● Exercise prompt: Identify and pull out each line of the entries in which "computer" occurs.
[[ Dataset entries, beginning ]]
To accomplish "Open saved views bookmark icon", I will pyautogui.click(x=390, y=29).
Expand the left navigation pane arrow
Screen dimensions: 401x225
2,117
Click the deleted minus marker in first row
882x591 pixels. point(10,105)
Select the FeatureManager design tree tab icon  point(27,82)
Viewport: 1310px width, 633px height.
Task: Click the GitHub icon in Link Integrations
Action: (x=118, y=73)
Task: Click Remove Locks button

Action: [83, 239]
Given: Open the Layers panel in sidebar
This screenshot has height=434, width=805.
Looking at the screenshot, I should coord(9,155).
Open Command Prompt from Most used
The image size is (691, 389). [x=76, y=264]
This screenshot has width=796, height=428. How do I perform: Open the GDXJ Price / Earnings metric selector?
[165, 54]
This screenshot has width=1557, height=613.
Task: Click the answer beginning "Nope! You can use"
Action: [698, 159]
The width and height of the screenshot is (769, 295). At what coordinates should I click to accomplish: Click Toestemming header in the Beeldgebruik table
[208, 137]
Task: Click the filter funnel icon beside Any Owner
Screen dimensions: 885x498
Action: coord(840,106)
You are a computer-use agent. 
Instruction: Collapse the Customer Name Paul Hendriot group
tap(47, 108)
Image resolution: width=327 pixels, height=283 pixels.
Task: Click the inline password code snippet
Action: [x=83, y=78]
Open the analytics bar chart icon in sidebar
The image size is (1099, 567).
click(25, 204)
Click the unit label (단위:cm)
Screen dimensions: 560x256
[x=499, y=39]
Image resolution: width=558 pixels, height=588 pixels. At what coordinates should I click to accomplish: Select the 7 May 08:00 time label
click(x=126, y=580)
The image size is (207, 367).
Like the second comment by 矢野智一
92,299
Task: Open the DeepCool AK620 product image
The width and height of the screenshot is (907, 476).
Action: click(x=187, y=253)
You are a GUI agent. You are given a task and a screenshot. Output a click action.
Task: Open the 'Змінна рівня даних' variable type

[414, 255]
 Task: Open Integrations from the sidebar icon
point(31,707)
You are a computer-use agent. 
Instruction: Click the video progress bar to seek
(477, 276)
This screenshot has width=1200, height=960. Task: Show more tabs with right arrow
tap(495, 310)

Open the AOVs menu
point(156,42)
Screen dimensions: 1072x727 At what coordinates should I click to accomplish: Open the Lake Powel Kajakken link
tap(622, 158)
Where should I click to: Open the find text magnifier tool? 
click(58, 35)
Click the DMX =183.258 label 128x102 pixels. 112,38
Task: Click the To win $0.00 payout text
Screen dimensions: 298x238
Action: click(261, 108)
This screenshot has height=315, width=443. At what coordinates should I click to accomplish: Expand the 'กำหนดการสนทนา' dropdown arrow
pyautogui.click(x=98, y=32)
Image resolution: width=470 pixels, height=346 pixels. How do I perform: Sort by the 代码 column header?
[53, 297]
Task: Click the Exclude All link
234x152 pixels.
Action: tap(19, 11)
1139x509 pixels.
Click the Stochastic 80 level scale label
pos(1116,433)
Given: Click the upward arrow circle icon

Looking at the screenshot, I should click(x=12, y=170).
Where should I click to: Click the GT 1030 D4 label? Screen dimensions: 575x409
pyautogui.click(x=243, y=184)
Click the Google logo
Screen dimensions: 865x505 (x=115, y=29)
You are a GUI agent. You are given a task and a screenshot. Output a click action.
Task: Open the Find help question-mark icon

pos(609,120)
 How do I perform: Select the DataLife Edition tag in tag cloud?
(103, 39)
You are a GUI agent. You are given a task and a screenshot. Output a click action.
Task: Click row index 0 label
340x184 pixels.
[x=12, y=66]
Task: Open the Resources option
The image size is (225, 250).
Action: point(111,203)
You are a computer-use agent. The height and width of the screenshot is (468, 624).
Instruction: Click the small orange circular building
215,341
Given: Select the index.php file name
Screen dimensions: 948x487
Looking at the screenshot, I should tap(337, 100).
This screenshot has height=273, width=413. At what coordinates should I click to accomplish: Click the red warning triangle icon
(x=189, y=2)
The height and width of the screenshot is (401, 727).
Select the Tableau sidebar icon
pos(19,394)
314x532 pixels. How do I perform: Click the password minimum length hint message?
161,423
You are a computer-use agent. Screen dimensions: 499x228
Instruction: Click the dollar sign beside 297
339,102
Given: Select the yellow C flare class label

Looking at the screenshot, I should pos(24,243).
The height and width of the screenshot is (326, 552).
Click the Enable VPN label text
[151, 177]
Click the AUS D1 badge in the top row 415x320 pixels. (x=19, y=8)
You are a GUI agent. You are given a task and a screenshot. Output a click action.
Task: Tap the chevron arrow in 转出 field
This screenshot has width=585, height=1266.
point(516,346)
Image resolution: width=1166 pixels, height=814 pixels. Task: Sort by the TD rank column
[[ Dataset entries, end ]]
● Answer area:
You are a computer-use agent. 
You are a computer-use agent. 
You are a computer-use agent. The height and width of the screenshot is (468, 624).
You are a computer-use agent. Screen dimensions: 499x228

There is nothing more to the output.